17 November 2014

Lost American institutions

Today I tweeted Jason Segedy's manifesto The Rising Tide, which calls for Generation X to step up as we enter our middle years and reclaim the American public institutions which were destroyed when we arrived on the scene.

My generation has never known an America that had much in the way of authentic community.

We came of age at a time when things were atomizing and fragmenting — our cities, our corporations, our public institutions, and even our very own families.


Now we are becoming middle-aged. And slowly but surely, we are learning that for good or for bad, we are the leaders. We are the system. We are “The Man”.

We still fear that no one is going to come help us. But we also now know that we are on the hook. We know that if we break it, we buy it. We know that if we do break it, we will have no one else to blame but ourselves.

In a Twitter reply, Stacy Lawless calls shenanigans on the age before our own.

That togetherness culture we lost? Was white. Wealthy. Post-WWII. Always been many Americas. What Gen-X lost was not really worth keeping imho — Leave it to Beaver hegemony.

I agree with Lawless about the hollowness of the lost shared institutions of American life because they excluded people of color (and others).

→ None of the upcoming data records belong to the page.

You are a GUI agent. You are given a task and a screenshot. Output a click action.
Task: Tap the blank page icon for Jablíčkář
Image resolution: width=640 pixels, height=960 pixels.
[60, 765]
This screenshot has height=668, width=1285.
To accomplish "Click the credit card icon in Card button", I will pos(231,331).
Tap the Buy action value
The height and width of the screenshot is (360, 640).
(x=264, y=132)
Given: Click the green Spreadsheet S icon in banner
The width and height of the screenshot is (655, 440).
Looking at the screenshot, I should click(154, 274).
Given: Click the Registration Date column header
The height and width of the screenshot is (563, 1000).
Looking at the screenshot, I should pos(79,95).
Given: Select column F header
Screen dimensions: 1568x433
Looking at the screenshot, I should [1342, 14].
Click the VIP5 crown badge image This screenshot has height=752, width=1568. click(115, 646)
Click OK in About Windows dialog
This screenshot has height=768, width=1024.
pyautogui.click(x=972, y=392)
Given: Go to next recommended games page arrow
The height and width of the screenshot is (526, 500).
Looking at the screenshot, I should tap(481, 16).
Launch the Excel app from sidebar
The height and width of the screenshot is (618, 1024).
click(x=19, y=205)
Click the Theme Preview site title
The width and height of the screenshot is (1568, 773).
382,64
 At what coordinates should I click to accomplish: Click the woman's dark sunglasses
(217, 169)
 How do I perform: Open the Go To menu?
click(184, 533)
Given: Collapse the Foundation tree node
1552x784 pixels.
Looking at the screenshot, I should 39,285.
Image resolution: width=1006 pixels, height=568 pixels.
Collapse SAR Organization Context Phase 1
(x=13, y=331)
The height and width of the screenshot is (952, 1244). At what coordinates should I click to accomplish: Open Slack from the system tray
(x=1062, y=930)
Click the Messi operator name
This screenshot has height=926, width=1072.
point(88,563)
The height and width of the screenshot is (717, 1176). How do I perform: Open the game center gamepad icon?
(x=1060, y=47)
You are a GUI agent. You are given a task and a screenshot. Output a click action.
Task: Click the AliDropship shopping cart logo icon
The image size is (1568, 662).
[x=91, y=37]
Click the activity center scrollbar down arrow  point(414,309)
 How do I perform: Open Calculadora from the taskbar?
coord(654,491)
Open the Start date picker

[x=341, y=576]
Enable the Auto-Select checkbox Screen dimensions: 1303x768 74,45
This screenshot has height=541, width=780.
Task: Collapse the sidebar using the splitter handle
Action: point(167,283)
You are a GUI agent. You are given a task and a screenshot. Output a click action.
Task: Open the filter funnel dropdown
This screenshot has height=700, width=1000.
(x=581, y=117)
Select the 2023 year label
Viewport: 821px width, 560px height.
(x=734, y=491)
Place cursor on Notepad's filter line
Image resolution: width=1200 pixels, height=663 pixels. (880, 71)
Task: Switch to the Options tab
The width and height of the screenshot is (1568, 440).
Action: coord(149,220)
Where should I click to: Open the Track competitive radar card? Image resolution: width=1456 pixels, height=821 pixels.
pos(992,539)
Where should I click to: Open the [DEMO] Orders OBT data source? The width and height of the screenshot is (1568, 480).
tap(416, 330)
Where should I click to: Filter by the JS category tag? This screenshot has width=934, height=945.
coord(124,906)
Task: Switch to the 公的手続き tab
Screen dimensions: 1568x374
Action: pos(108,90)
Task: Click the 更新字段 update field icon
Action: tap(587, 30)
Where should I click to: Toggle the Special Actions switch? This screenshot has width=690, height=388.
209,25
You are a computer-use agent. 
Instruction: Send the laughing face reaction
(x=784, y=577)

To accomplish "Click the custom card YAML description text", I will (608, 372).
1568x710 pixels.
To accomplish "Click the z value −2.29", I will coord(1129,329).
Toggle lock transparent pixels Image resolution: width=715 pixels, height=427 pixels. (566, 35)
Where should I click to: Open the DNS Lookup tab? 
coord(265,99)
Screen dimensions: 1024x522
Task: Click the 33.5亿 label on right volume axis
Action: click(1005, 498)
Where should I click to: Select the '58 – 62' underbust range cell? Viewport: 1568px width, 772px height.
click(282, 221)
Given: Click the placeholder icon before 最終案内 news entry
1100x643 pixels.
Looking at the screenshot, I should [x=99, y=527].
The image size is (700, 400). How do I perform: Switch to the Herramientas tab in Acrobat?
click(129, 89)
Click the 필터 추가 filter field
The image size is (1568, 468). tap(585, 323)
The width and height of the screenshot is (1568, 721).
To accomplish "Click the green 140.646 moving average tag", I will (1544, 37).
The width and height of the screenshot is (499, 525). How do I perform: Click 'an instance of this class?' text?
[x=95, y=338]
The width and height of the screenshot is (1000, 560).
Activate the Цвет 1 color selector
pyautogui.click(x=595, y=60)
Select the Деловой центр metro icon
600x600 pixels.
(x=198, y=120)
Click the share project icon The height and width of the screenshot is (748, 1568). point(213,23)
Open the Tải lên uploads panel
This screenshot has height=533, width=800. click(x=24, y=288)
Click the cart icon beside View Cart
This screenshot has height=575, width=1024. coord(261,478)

But that's why we need to return to those institutions, and include everybody.

What killed that (White) “togetherness culture” that Segedy describes in America before the era of Generation X? We dismantled it because of White bigotry.

An apocryphal story says that Lyndon Johnson said that signing the Civil Rights Act cost the Democratic Party the South for a generation. Though almost certainly not factual, the story is true. When American liberalism declared itself dedicated to racial equity at public institutions, movement conservatism figured out that it could sell the destruction of public institutions by hinting that Black people benefitted too much from them. And so even Whites who hunger for a stronger public sphere turned against it out of bigotry: if they couldn't keep Black people out of public institutions, then they would rather not have them at all.

Generation X and Millenials like to imagine that we have overcome the bigotry of previous generations, but that's a fantasy: we have plenty of bigotry ourselves. But we are better than previous generations, and the demographics of Xers and Millenials are Blacker and Browner, and we are hungry for a vital public sphere. The time has come for another bite at the apple. We can build public institutions better than the ones we had before, not least in including everyone.

The alternative is give in to the “fear that no one is going to come help us”, that public institutions are impossible, and walk into the neo-feudal neoliberal nightmare that is being prepared for us, thinking that no alternative is possible. But I remain hopeful that we will choose otherwise.


Anonymous said...

"We are the people we have been waiting for"

J'Carlin said...

It will take a revolution by the millenials and Gen-x. They have the tools to do it relatively peacefully despite the state powers to interfere. I anticipate it happening sooner rather than later. The governments have created an entire generation that relates to Janis Joplin's definition of "Freedom" as just another word for nothing left to lose.